Some other carrier groups, including NTCA—The Rural Broadband Association, opposed the addition of the 50/5 Mbps tier, arguing that doing so would create two service tiers below what is experienced in urban areas. NTCA noted, however, that the impact of the lower service tiers would be mitigated by how the clearing round was handled.

According to officials at today’s monthly FCC meeting, the version of the RDOF order adopted at the meeting aims to encourage the deployment of higher speeds by awarding funding to bidders pledging to provide the highest level of service at the clearing round, when the total value of bids falls at or below the auction budget. Opening bids for an area will be based on an FCC deployment cost model.

Rural Digital Opportunity Fund Adopted, with Dissenters
Commissioners Jessica Rosenworcel and Geoffrey Starks dissented, in part, on the order. Their concerns related, in large part, to problems with FCC broadband availability data and with the speed tiers.

FCC broadband availability data is based on information collected from service providers through the commission’s Form 477. That data has come under attack, with virtually all industry stakeholders agreeing that it overestimates broadband availability, as it considers an entire census block to be served even if only one customer can get service. The FCC plans to collect that data more granularly and to use the revised data to target areas for the second auction round, but Rosenworcel said the commission should have established a challenge process so that people living in areas considered to have broadband but actually lacking service would have a means of participating in the first auction round.
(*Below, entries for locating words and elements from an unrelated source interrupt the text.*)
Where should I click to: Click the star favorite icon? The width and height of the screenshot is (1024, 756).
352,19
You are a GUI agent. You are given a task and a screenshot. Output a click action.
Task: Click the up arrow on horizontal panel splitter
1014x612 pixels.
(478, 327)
Rosenworcel and Starks argued that the commission should have been more ambitious in establishing the speed tiers. Noting that 200 kbps was considered broadband 10 years ago, Rosenworcel argued that the 25/3 Mbps minimum will look equally outdated 10 years from now and said the minimum target should have been 100 Mbps.

Letter of Credit Changes
The change in the letter of credit (LOC) requirements is perhaps not surprising, considering that service provider associations as diverse as INCOMPAS, the National Rural Electric Cooperative Association, NTCA, USTelecom, NCTA – The Internet & Television Association and WISPA opposed the requirements outlined in an earlier version of the order.  According to the associations, the LOC requirements would have resulted in over $1 billion in RDOF support going to banks and financial institutions and would have deterred some entities from participating in the auction.

Although the FCC did not provide details about the LOC changes, officials at today’s meeting said that the changes aim to strike a balance between enabling numerous parties to participate in the auction and ensuring that auction winners meet deployment commitments.